Short-term scenarios include real-time monitoring of the machining process and tracking status indicators like tool wear. These applications fall under the umbrella of “predictive maintenance.” This represents an obvious opportunity for AI: Algorithms analyze continuous data streams from sensors, revealing meaningful patterns and applying analytics to foresee potential issues, alerting maintenance teams to address them proactively. Internal sensors can detect ongoing actions, such as an acoustic sensor picking up sounds of belts or gears beginning to wear, or a sensor assessing tool wear. This information can be tied to an analytical model that predicts how much operational life remains for that tool.
On the shop floor, additive manufacturing is gaining prominence and has necessitated the incorporation of various new sensors to monitor conditions affecting materials and fabrication technologies that have only recently been widely adopted.

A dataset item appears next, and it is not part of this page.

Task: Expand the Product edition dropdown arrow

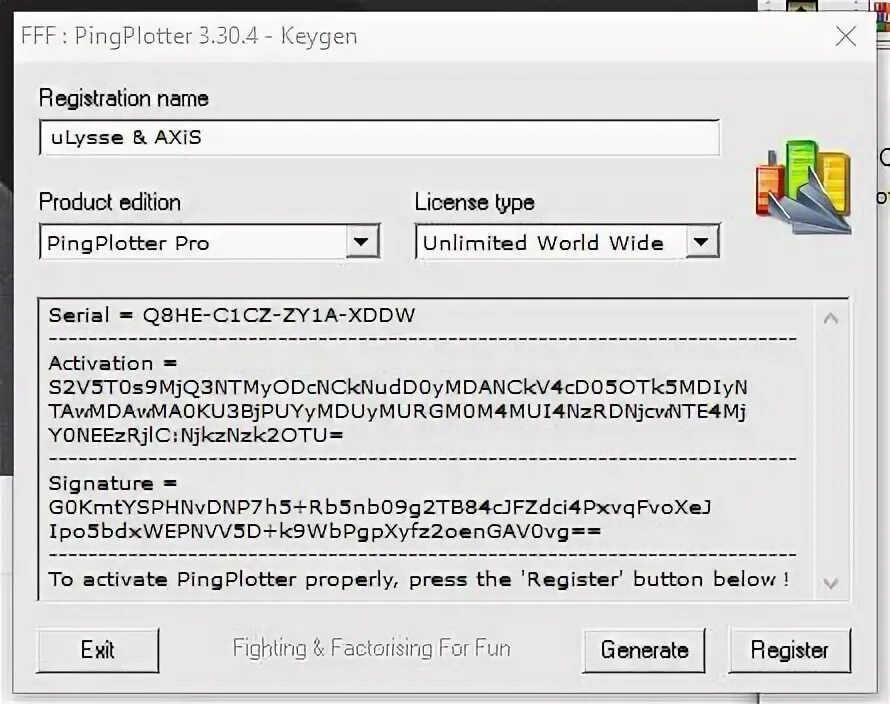Action: point(362,242)
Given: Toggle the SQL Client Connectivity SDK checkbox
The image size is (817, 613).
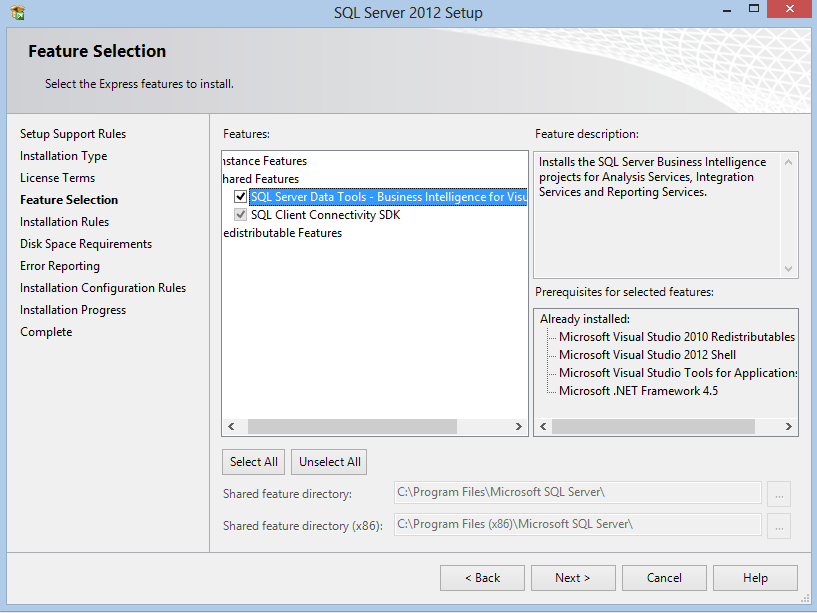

The current status of AI in manufacturing
AI facilitates significantly more accurate manufacturing process design, as well as diagnosing and resolving problems when defects arise during fabrication, through the use of a digital twin. A digital twin serves as an exact virtual representation of a physical part, machine tool, or the item being produced. It surpasses a conventional CAD model, serving as a precise digital likeness of the part and predicting its behavior in the case of a defect. (Defects are inherent to all parts, which leads to failure.) The use of AI is essential for implementing a digital twin in manufacturing process design and upkeep.

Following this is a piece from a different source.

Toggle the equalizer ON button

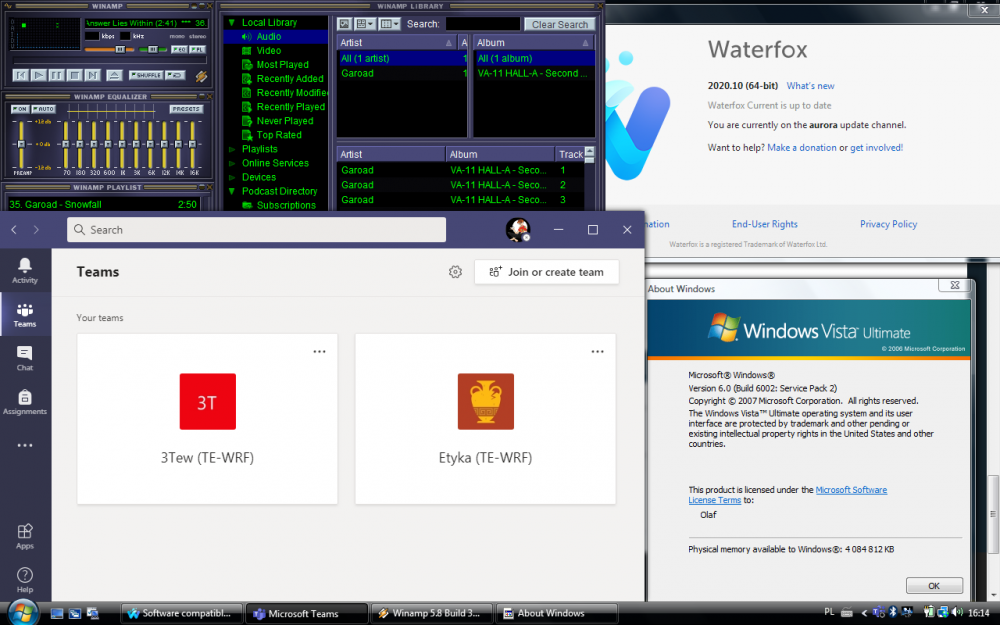point(20,108)
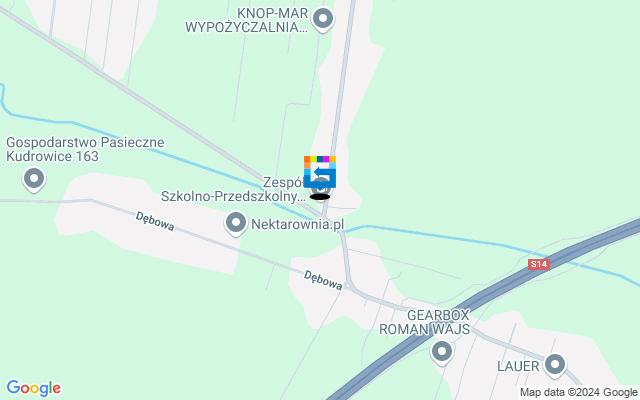Click the GEARBOX Roman Wajs pin

[x=442, y=352]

Many small and medium-sized enterprises (SMEs) are attempting to surpass their larger rivals by quickly embracing new machinery or technology. Providing these services sets them apart in the fabrication sector; however, some are adopting new tools and processes without the essential knowledge or experience. This lack of expertise could stem from either design or manufacturing; entering the realm of additive manufacturing can be particularly difficult due to this. In such cases, SMEs might have stronger motivations for integrating AI than larger corporations: employing smart systems that offer feedback and support for setup and operations could enable a small newcomer to secure a disruptive position in the market.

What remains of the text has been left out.